How to Dig for Book Data Treasure

To me, surest indicator of an impending doom for book publishing is hearing a publisher cite the advertising of Attributor, an anti-piracy solutions company, as if it were science. It's not the attitude towards piracy that bothers me, that's entirely sensible. It's the implied devaluation of honest data that depresses me.

There's hope though. I've gotten to know quite a number of people throughout the reading ecosystem with whom I can use the word "data" as high praise, roughly equivalent to the word "gold". If you're reading this, chances are you're a member of this secret society, and what follows is a sketch of a treasure map.
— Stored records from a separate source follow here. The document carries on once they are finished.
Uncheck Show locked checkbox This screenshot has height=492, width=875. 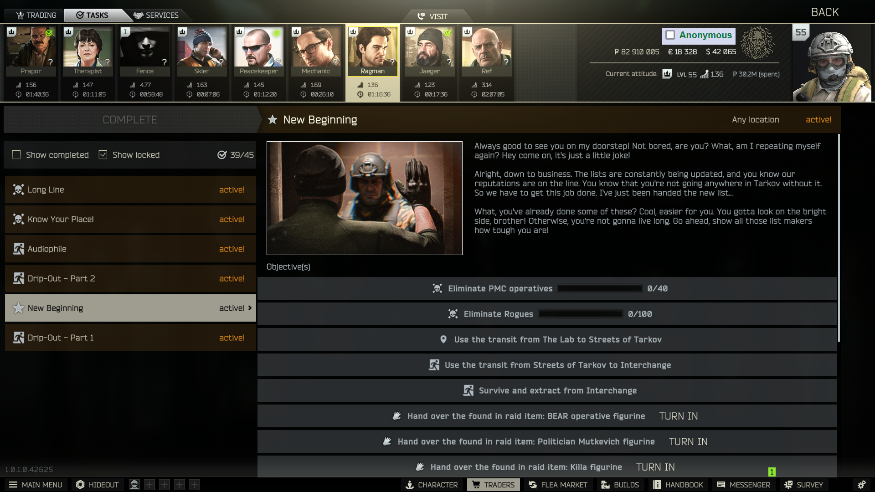tap(103, 155)
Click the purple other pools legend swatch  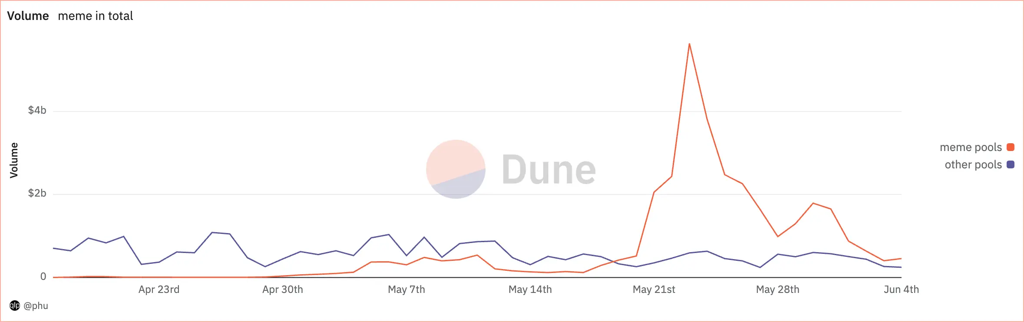point(1011,164)
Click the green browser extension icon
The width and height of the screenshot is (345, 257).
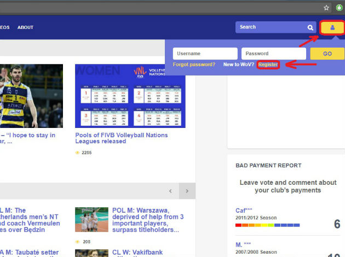coord(339,8)
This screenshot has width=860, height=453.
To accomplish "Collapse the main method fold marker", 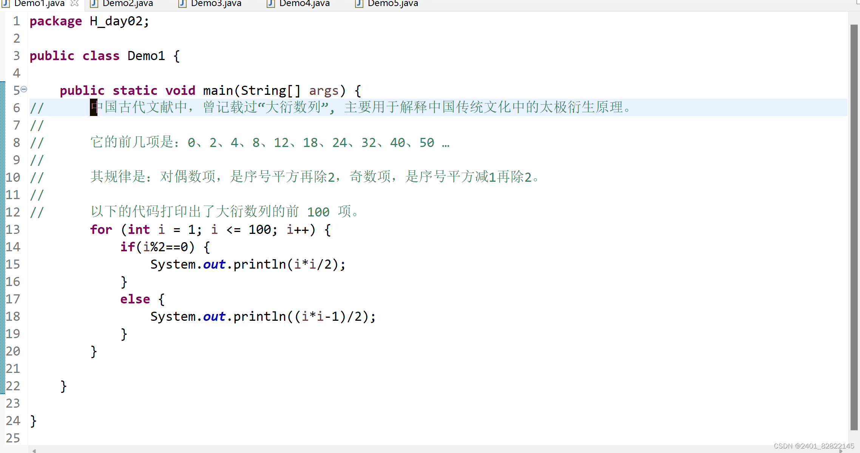I will (24, 90).
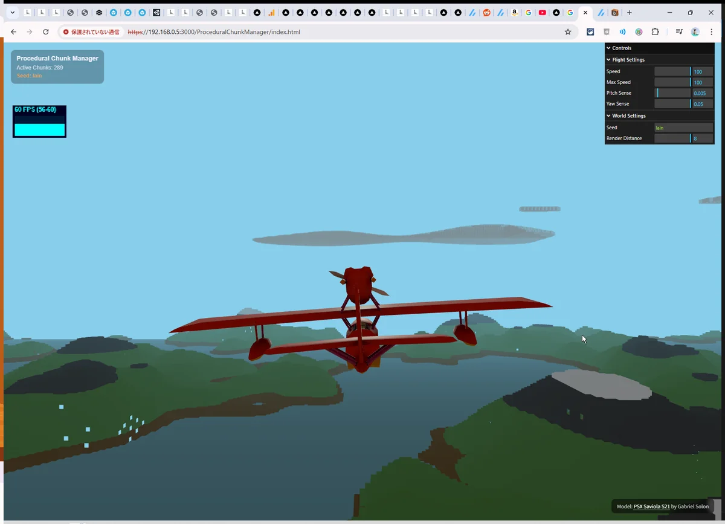Open the PSX Saviola S21 model link
Image resolution: width=725 pixels, height=524 pixels.
651,506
In a recent post, I promised to suggest ways that we might measure the effects of library ebook lending on book sales. If you think about it, there are many parallels between attempting such a measurement and previous studies that have tried to measure the effect of ebook piracy on book sales. Unfortunately, the only objective study I know of was a small study done by Brian O'Leary, and the effects observed in that study were small and in a direction counter to popular narratives (and thus rarely noted in the sort of presentations that cite Attributor advertising).

In that study, O'Leary looked for time-domain correlations between sales figures for books from two publishers and the appearance of the same books on BitTorrent. A similar study focused on library Lending could be much more compelling, because library circulation data is a much more direct measure of distribution than any sort of torrent tracking, and librarians are much better than pirates at sharing data.
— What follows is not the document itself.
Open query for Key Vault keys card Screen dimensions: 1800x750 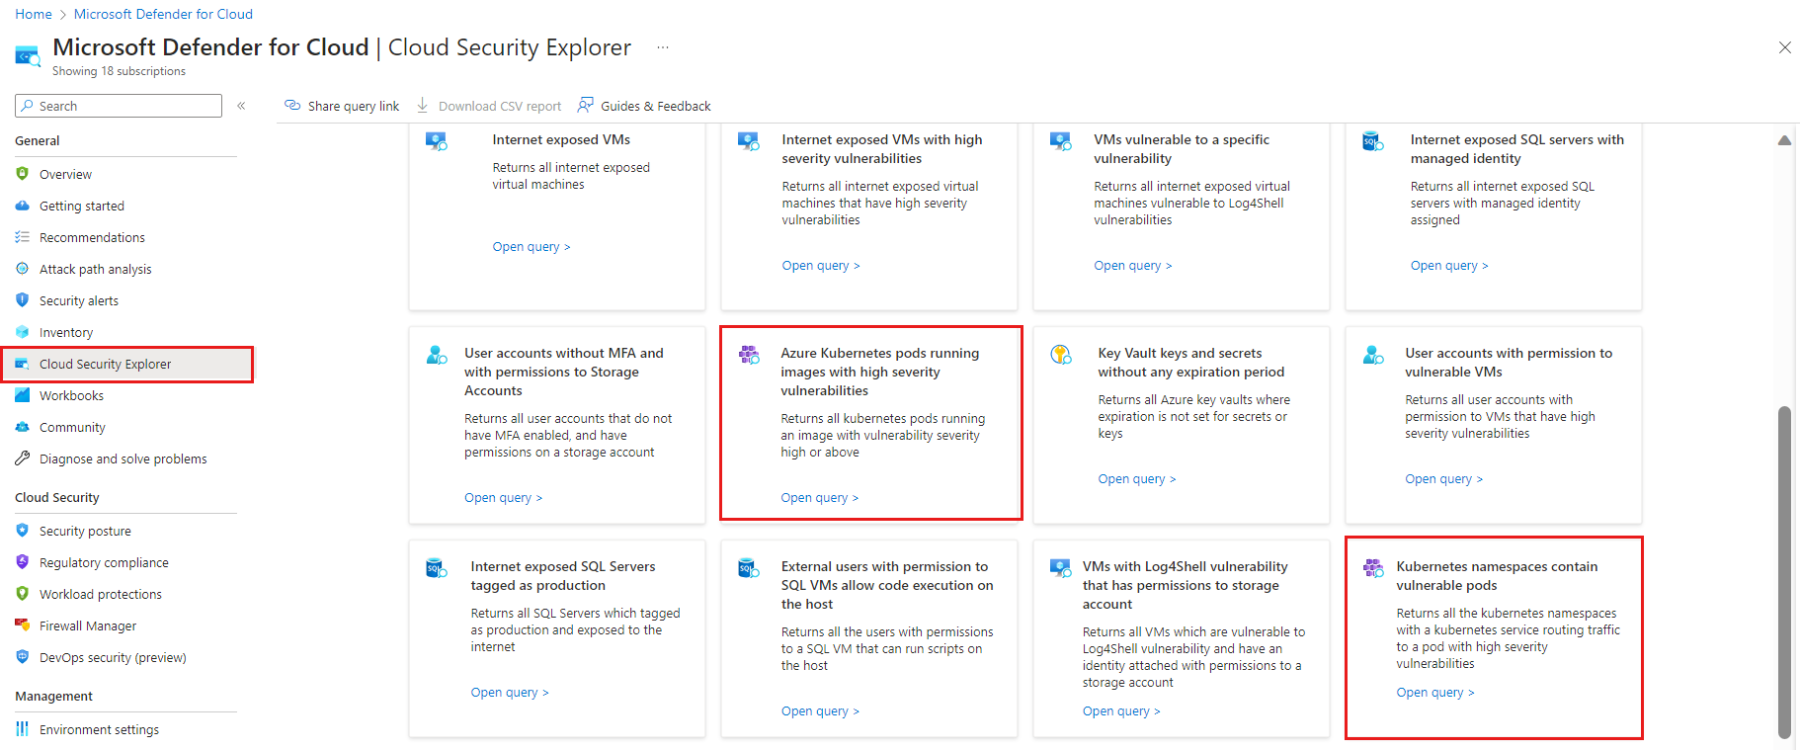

With the cooperation of booksellers, library circulation and holdings could be compared and correlated to store-by-store sales. For example, you could look at a book that's held in a significant fraction of libraries and look for correlations (positive AND negative) between areas where a library is circulating the book and stores where the book is selling. You've have to remove regional and demographic variance, of course, but with enough data, almost anything is possible.

With the cooperation of a large publisher, rigorous experiments could be done. Scientific experiments derive rigor from the use of controls. To prove that lending influences sales, it's not enough to do lending and look for sales. A rigorous experiment would have both a trial where books are lent and an identical trial where the same books are not lent.

One way to control a lending experiment would be to make a random selection of a publisher's catalog available for lending. Imagine if Penguin had worked with the library community on an experimental withholding of a random part of its catalog from Overdrive. The sales could be analyzed for patterns and trends.

It's important that data analysis of this sort be done objectively by researchers with integrity. In any large collection of data, it's possible to focus on data which supports one narrative over another. If lending-sales studies were done, my guess is that some types of books would show correlations very different from others.

I've used the word "cooperation" several times already. I'm not so naïve as to think that data sharing will materialize out of thin air. Perhaps the sort of eco-system wide organization envisaged by the same Brian O'Leary could be the vehicle to make data treasure digging possible. Opportunity in Abundance for the win!

  1. Building cooperation between libraries, publishers and distributors... Sounds like a goal for the ALA OITP E-book Task Force.